Sorted by: Reset to default 2

As others have mentioned, your inner loop is all about iterating the arrays found in the top level (non-nested array). It makes the assumption that all the elements in the top-level array will be nested arrays, which isn't the case. (You need to make sure that you have an array before attempting to iterate through it.) Since 7 and 8 in the top level aren't arrays, arr[i].length returns undefined for numbers, but strings are "array like" objects and do have a length property. A string of "y" has a length of 1 and so the inner loop works because it starts from zero and obtains the character at position zero in the string "array" of "y", which is "y".

But, this is a good reason not to use traditional for loops with arrays when we now have Array.forEach(), which eliminates the need for indexes to be manually managed and allows us to access the value being enumerated directly without worrying about indexes.

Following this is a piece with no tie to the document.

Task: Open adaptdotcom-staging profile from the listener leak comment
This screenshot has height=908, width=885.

var arr = [[1,2], [3,4], [5,6], 7, 8];
var output = "";

// Enumerate the top-level array:
arr.forEach(function(value){
  // Check to see if the item is an array
  if(value instanceof Array){
    // If so, enuerate that nested array
    value.forEach(function(nestedValue){
      // Add the nested array's value to the output
      output += nestedValue + " " ;
    });
  } else {
    // Item is not an array, just add its value to the output
    output += value + " ";
  }
});

console.log(output);

Oh, and by the way, I realize that this is not what you were asking about, but just as an FYI, here's a way to obtain all the values without any loops:

console.log([[1,2], [3,4], [5,6], 7, 8].toString().split(",").join(" "));

String, Array, TypedArray, Map and Set are all built-in iterables, because each of their prototype objects implements an @@iterator method. While Number is not iterable:

const iterate = v => {
  for (var i = 0; i < v.length; i++) console.log(v[i])
}

iterate([1, 'two', 777]) // iterates by element
iterate('abc') // iterates by symbol
iterate(123) // does not iterate

Here's how things look like in modern Javascript.

In respect to loops, all values can be divided into "iterable" and "non-iterable". Iterable are values that you can well... iterate - with the for..of loop.

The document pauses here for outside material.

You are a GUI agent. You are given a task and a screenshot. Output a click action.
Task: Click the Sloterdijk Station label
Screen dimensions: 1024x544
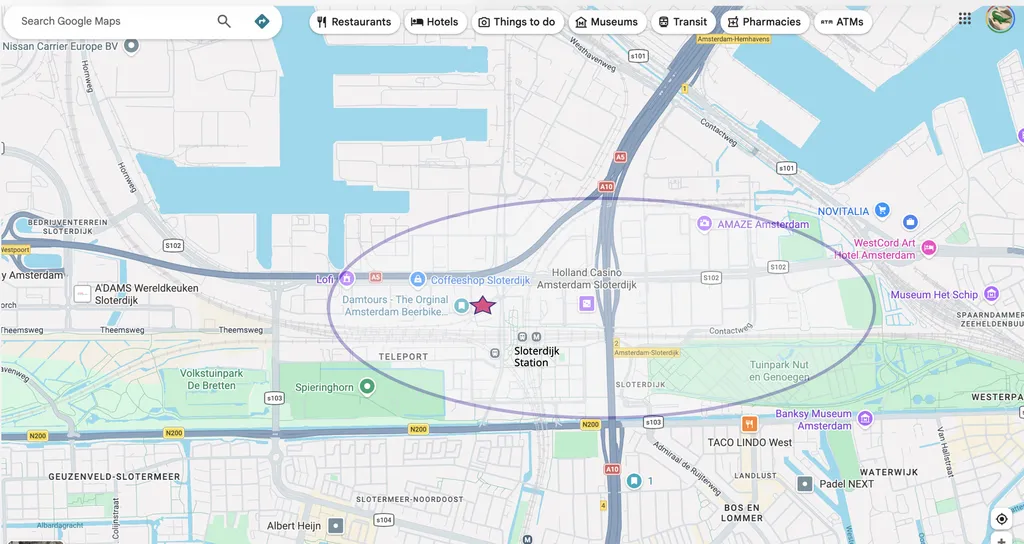[531, 356]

for (let item of someIterableThing)
    // use item

(You do not use bare for loops - for(var i...i < length) - for the iteration, because not every iterable has length and indexes.)

Conversely, if you do for...of with a non-iterable thing, you'll get an error.

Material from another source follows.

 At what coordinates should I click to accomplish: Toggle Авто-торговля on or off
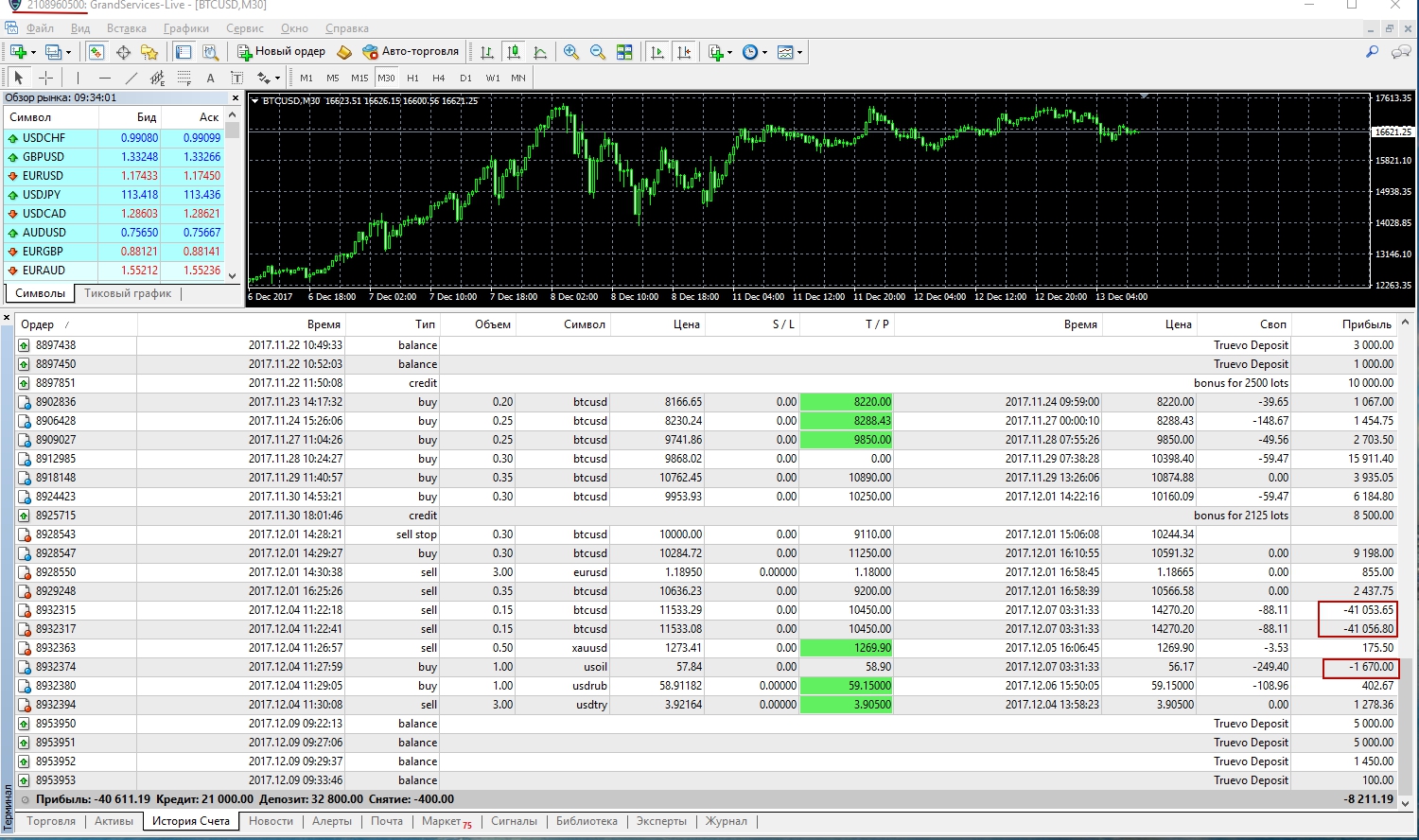tap(412, 52)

Arrays and strings are examples of iterable values, numbers are non-iterable. So when you have

[ [1,2], [3,4], "foobar" ]

all items in this array are iterable and your nested loop will work. However, in

[ [1,2], [3,4], 999]

the last item is non-iterable, and the nested loop will fail.

There's no built-in way to tell if an unknown value is iterable, you have to write a function for this:

 let isIterable = x => x && x[Symbol.iterator]

(see the dedicated topic).

Then, you can use the nested loop in a safe manner:

for (let item of array)
    if (isIterable(item))
        for (let subItem of item)
            console.log(subItem)
    else
        console.log(item)

As a side note, there are lots of obsolete information about Javascript on the net. The language is evolving, and things that were fine 5 years ago, are considered bad practice nowadays. Unfortunately, most tutorials, books and teachers do not keep up, and still promote old practices, like using bare for loops.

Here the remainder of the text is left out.